[BEGIN Input material]

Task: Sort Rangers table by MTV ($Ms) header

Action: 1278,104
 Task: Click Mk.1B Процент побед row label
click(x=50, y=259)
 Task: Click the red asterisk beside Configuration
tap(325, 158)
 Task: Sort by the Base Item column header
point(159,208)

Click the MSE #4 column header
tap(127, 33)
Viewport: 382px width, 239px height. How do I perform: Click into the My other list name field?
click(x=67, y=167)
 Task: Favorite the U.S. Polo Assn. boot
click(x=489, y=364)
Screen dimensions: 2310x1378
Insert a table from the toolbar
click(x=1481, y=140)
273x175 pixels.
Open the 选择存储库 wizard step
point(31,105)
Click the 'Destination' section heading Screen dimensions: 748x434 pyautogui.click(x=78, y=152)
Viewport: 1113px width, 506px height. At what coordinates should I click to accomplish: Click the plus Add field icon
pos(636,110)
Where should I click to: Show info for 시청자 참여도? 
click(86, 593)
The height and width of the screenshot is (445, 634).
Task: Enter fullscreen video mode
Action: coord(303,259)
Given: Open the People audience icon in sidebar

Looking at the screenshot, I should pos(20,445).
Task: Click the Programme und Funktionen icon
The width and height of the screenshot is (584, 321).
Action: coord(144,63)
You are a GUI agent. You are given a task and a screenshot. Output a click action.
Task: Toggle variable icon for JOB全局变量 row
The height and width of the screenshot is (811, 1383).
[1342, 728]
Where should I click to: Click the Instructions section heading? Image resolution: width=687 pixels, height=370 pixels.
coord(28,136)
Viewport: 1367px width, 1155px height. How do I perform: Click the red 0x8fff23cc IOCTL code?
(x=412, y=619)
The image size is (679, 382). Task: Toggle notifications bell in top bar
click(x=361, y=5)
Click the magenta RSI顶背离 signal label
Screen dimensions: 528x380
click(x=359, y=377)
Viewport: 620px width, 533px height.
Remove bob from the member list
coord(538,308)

[END Input material]

* Your objective *
Put every line of the listing above into a JSON list of strings, one string per line, with blank lines left out.

* Final result *
[
  "Task: Sort Rangers table by MTV ($Ms) header",
  "Action: 1278,104",
  " Task: Click Mk.1B Процент побед row label",
  "click(x=50, y=259)",
  " Task: Click the red asterisk beside Configuration",
  "tap(325, 158)",
  " Task: Sort by the Base Item column header",
  "point(159,208)",
  "Click the MSE #4 column header",
  "tap(127, 33)",
  "Viewport: 382px width, 239px height. How do I perform: Click into the My other list name field?",
  "click(x=67, y=167)",
  " Task: Favorite the U.S. Polo Assn. boot",
  "click(x=489, y=364)",
  "Screen dimensions: 2310x1378",
  "Insert a table from the toolbar",
  "click(x=1481, y=140)",
  "273x175 pixels.",
  "Open the 选择存储库 wizard step",
  "point(31,105)",
  "Click the 'Destination' section heading Screen dimensions: 748x434 pyautogui.click(x=78, y=152)",
  "Viewport: 1113px width, 506px height. At what coordinates should I click to accomplish: Click the plus Add field icon",
  "pos(636,110)",
  "Where should I click to: Show info for 시청자 참여도? ",
  "click(86, 593)",
  "The height and width of the screenshot is (445, 634).",
  "Task: Enter fullscreen video mode",
  "Action: coord(303,259)",
  "Given: Open the People audience icon in sidebar",
  "Looking at the screenshot, I should pos(20,445).",
  "Task: Click the Programme und Funktionen icon",
  "The width and height of the screenshot is (584, 321).",
  "Action: coord(144,63)",
  "You are a GUI agent. You are given a task and a screenshot. Output a click action.",
  "Task: Toggle variable icon for JOB全局变量 row",
  "The height and width of the screenshot is (811, 1383).",
  "[1342, 728]",
  "Where should I click to: Click the Instructions section heading? Image resolution: width=687 pixels, height=370 pixels.",
  "coord(28,136)",
  "Viewport: 1367px width, 1155px height. How do I perform: Click the red 0x8fff23cc IOCTL code?",
  "(x=412, y=619)",
  "The image size is (679, 382). Task: Toggle notifications bell in top bar",
  "click(x=361, y=5)",
  "Click the magenta RSI顶背离 signal label",
  "Screen dimensions: 528x380",
  "click(x=359, y=377)",
  "Viewport: 620px width, 533px height.",
  "Remove bob from the member list",
  "coord(538,308)"
]